College Professors’ Iffy Pedagogy—Take 2

The tendency to assign more academic texts than students can realistically read closely isn’t the only, or even primary difference, between many higher education faculty and the best K-12 teachers.

The single greatest difference is most college professors expect their students to adapt to their teaching methods. In contrast, the most effective K-12 teachers learn early on to adapt their teaching methods to the various ways their students learn.

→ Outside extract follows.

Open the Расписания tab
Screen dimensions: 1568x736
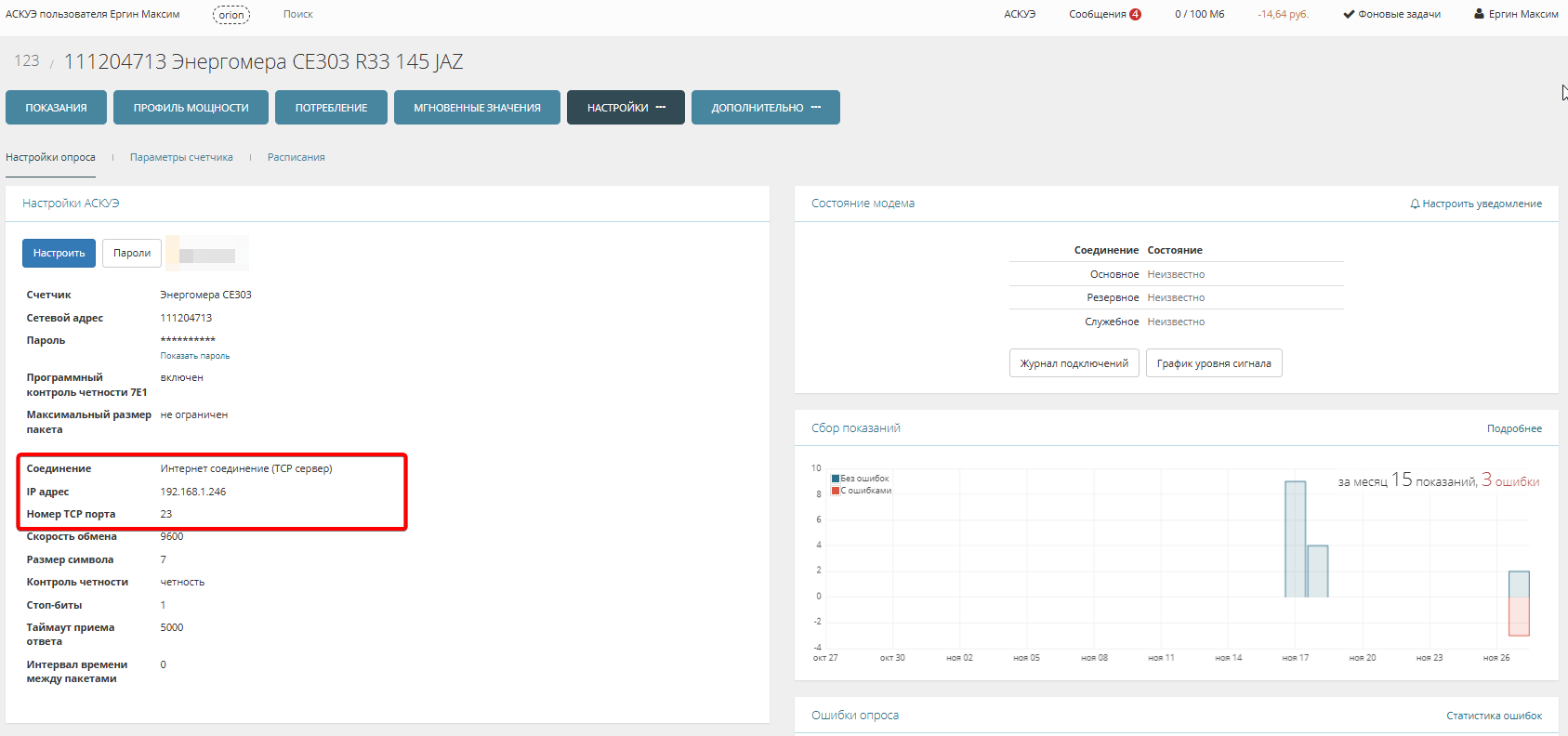click(296, 157)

As a result, accomplished K-12 teachers have many more methodological arrows in their quivers.

In elementary, middle, and high schools, the onus of adaptability is on the teachers to “differentiate instruction”. In higher education, the onus of adaptability is almost always on the students.

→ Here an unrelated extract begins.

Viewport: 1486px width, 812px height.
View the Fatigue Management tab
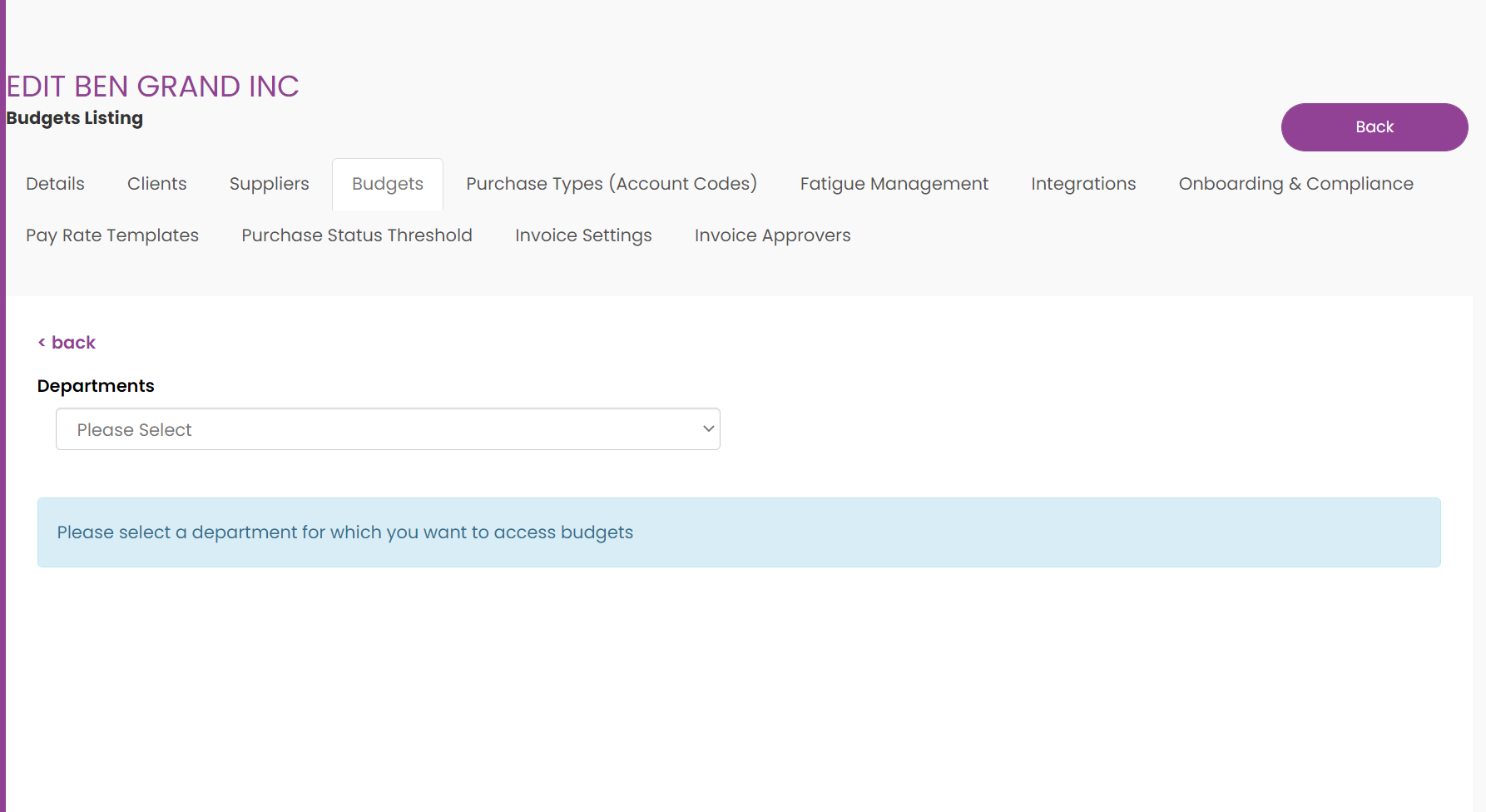click(x=894, y=184)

This is some far-fetched shit*, but imagine if the chairs of academic departments in colleges and universities across the country invited a handful of the most excellent K-12 educators from their communities to talk to their faculty about the myriad, student-centered ways, they promote genuine learning.

University students everywhere would be indebted to those enlightened chairs.

*just trying to sound Presidential

 

College Professors’ Iffy Pedagogy

Successful elementary, middle, or high school educators could teach a typical professor a shitload* about teaching excellence.

Why?

Because apart from a few more years of schooling, professors are like everyone else, meaning prone to insecurities, insecurities that often contribute to status anxiety about whether one is smart enough.

Consequently, on rare occasions that professors assemble to talk teaching, there’s often an odd, overly formal dynamic, devoid of authentic questions or humor. At faculty workshops where course syllabi are shared, the singleminded focus is on being more rigorous than the last person. “Well, you think your students are reading a lot of pages. . . ” “Well, you think your students are writing a lot. . . ” etc.

“How much,” no one ever dares ask, “can students realistically read closely and carefully?” When it comes to assigned reading in particular, there’s never any consideration of a point of diminishing return.” When I summarized this dilemma with my uber-smart, conscientious International Honors students in class recently, they laughed out loud at the naivety of faculty for thinking they’re reading everything that’s assigned. It was no different in 1984 when finishing up my history major, I had three history courses in a 10-week quarter, each with 7-8 books. I didn’t even buy all of them.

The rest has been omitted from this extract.